On July 24th 1944, the Soviet army liberated Majdanek concentration camp on the Eastern Front of World War II. After that, the grounds of Majdanek concentration camp in Lublin, Poland were scattered with human bones and skulls of the dead. It became the second largest death camp in Poland after Auschwitz
In the spring of 1944, the Nazi SS evacuated most of the prisoners to a further concentration camp to the west of Majdanek. In late July 1944, as the Soviet army approached Lublin, the remaining German staff of the camp abandoned Majdanek without completely dismantling it. The Soviet army first arrived at Majdanek on the night of July 22-23, and occupied Lublin on July 24. Majdanek, which was captured almost intact, was the first major concentration camp to be liberated. The Soviet authorities invited journalists to inspect the camp and evidence of the horrors that had taken place there.

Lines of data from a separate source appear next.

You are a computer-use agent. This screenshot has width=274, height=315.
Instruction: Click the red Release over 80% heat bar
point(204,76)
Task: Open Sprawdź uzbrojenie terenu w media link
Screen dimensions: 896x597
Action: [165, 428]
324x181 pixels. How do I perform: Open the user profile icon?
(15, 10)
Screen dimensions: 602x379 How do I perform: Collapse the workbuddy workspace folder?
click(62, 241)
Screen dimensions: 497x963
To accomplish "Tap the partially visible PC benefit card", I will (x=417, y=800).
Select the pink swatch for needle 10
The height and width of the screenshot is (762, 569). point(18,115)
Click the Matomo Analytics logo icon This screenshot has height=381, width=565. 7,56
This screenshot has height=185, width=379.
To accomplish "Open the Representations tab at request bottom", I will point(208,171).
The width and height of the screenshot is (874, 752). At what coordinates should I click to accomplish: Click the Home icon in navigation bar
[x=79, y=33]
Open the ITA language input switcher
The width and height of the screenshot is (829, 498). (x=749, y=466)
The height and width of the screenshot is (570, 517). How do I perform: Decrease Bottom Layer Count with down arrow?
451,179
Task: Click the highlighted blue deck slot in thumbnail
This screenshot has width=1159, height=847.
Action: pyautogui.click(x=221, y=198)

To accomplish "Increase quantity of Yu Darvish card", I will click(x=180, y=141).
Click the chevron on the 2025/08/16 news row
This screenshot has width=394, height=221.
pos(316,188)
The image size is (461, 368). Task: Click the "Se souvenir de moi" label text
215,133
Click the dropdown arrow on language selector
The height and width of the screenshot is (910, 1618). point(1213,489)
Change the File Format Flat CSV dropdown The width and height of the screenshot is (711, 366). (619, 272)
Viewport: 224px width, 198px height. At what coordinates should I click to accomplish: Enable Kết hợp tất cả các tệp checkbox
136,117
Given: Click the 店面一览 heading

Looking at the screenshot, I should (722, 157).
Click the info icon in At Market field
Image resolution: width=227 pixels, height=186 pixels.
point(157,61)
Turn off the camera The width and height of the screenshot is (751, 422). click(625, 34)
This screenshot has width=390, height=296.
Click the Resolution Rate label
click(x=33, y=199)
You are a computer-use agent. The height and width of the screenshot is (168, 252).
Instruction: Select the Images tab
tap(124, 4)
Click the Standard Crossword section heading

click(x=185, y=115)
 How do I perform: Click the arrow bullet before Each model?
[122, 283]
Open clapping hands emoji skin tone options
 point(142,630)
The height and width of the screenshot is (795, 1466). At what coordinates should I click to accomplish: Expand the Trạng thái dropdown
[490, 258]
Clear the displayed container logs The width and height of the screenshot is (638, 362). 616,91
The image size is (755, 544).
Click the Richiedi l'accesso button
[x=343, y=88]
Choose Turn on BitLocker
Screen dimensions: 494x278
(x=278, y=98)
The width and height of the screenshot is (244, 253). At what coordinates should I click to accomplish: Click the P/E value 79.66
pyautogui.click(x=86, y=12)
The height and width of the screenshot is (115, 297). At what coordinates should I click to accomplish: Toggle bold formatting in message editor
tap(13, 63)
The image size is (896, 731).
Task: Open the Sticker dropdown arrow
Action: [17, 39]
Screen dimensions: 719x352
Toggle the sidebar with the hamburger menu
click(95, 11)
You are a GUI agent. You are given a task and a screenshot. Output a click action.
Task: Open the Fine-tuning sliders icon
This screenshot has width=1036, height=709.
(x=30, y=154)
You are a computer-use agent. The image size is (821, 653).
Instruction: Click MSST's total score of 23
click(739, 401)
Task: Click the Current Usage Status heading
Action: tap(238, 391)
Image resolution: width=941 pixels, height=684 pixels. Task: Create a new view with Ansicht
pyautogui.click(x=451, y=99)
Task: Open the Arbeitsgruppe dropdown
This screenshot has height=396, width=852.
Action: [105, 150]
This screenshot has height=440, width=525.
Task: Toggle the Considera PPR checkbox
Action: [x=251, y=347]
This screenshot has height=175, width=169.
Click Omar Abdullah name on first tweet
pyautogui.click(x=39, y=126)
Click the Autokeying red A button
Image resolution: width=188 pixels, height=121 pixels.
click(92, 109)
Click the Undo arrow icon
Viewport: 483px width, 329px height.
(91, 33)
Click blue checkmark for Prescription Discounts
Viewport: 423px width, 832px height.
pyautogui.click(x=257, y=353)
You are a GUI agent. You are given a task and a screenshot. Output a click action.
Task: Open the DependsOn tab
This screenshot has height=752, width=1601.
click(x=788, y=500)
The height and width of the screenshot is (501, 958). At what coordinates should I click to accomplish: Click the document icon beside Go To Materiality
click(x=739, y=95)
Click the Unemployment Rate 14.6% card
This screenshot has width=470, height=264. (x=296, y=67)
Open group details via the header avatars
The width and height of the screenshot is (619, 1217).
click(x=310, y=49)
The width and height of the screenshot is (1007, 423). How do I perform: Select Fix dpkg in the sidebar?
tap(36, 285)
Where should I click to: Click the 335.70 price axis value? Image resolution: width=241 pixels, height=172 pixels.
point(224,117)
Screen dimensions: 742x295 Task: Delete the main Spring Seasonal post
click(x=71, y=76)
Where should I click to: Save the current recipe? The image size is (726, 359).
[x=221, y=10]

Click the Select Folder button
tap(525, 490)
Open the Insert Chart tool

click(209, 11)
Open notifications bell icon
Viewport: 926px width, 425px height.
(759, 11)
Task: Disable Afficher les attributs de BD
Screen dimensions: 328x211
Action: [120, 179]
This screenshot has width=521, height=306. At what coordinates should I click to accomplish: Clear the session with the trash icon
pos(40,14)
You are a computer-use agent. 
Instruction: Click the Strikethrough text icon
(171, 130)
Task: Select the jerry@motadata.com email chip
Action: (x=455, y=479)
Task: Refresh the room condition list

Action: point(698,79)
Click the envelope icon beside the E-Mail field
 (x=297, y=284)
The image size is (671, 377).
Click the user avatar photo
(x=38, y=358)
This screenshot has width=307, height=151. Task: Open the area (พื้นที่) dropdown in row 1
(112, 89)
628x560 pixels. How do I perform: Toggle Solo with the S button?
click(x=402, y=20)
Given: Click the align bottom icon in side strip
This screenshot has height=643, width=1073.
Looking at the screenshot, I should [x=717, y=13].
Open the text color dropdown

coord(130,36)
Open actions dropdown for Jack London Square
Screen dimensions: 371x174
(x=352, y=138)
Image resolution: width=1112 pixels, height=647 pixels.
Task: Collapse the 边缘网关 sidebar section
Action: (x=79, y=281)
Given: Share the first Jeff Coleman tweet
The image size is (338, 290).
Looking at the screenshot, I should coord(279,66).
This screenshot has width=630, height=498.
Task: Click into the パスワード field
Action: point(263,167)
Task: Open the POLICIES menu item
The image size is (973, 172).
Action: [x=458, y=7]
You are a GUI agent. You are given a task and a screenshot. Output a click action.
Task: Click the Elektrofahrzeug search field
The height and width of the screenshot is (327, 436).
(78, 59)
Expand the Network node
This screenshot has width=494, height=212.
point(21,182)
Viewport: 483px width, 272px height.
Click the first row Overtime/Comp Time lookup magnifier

In the Majdanek concentration camp, located on the outskirts of Lublin in German-occupied Poland, around 80,000 prisoners from all over Europe died. Jews, Roma, Sinti, homosexuals, the disabled and political dissidents were killed in the gas chambers. Others died from gunshot wounds, beatings, fire, starvation, or forced labor. The Soviet army liberated the camp on July 24, 1944, near the border between what is now Ukraine and Belarus. In the four years it was in operation, nearly half a million prisoners were sent there. It is estimated that 360,000 people died there from starvation, disease, execution by firing squad or in gas chambers. In 2005, the official estimate was 78,000 victims (59,000 of whom were Jews).